== Exigences ==
Dans le texte sur un dossier de procédure d'appel, imprimez sans modification le passage qui s'ouvre sur les mots contenant « Mais cette même » et se clôt sur « l'irrecevabilité des conclusions. ».

== Extrait du texte ==
----

Un dossier un peu particulier, qui a connu des épisodes curieux de procédure, et qui finit précisément sur un problème de procédure.

C'est un dossier à trois parties, dans lequel je postule pour un confrère parisien, pour une partie qui ne demande rien d'autre que la confirmation du jugement.

L'autre intimé, en cours de procédure, nous avait fait un petit courrier assez drôle que je reproduis ci-dessous :

"Dans ce dossier, l’ordonnance de clôture est prévue pour le 5 janvier 2016, et les plaidoiries le 22 mars 2016.
Les dernières diligences effectuées sont des conclusions que j’ai prises le 18 octobre 2013.
Depuis cette date, soit depuis plus de 2 ans, aucune écriture n’a été enregistrée.
L’avis de fixation ne me paraît pas constituer une diligence des parties.
Dans ces conditions, il me semble que la caducité de la procédure doit être relevée d’office, sans que l’affaire n’ait à être clôturée ou plaidée."

 

Je ne ferai pas de commentaires particuliers, ce courrier se suffisant à lui-même.

Mais cette même partie - qui donc soulevait donc par ailleurs la caducité par péremption d'office, ou la péremption par caducité d'office, je ne sais pas trop... - , invoquait dans ses conclusions au fond deux moyens de procédure : l'irrecevabilité de l'appel, et l'irrecevabilité des conclusions.

Sur l'irrecevabilité de l'appel, la Cour d'appel de Rennes, à laquelle n'avait pas échappé l'arrêt de la Cour de cassation du 12 mai 2016, répond en ces termes, après avoir rappelé l'article 914 du Code de procédure civile (CA Rennes, 16 juin 2016, 13/00779, réf. cabinet 100444) :

"Par voie de conséquence la demande tendant à voir constater l'irrecevabilité de la déclaration d'appel, présentée par Madame D... et Monsieur L... devant la cour et sans saisine préalable du conseiller de la mise en état est irrecevable"

Normal ! Mais comment peut-on soulever un tel moyen de procédure sans en saisir le magistrat de la mise en état ? Cela, je ne le comprendrai jamais.

----

== Données enregistrées ==
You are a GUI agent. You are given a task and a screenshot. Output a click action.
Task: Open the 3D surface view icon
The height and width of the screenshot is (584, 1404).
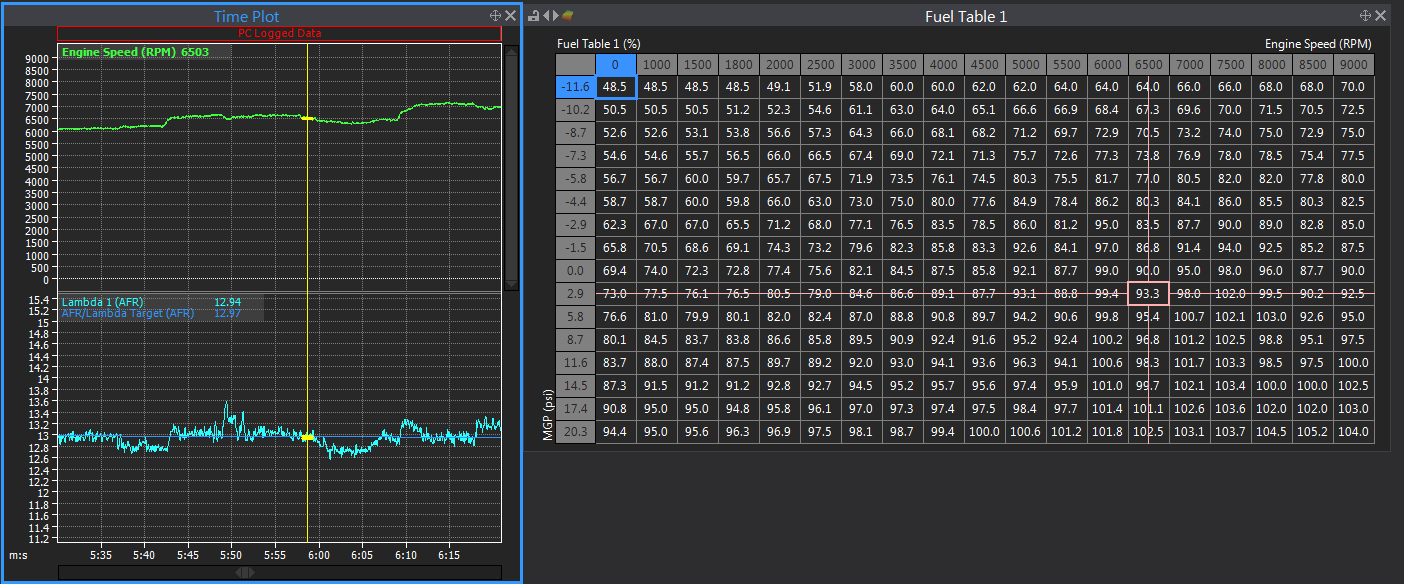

----

== Réponse finale ==
Mais cette même partie - qui donc soulevait donc par ailleurs la caducité par péremption d'office, ou la péremption par caducité d'office, je ne sais pas trop... - , invoquait dans ses conclusions au fond deux moyens de procédure : l'irrecevabilité de l'appel, et l'irrecevabilité des conclusions.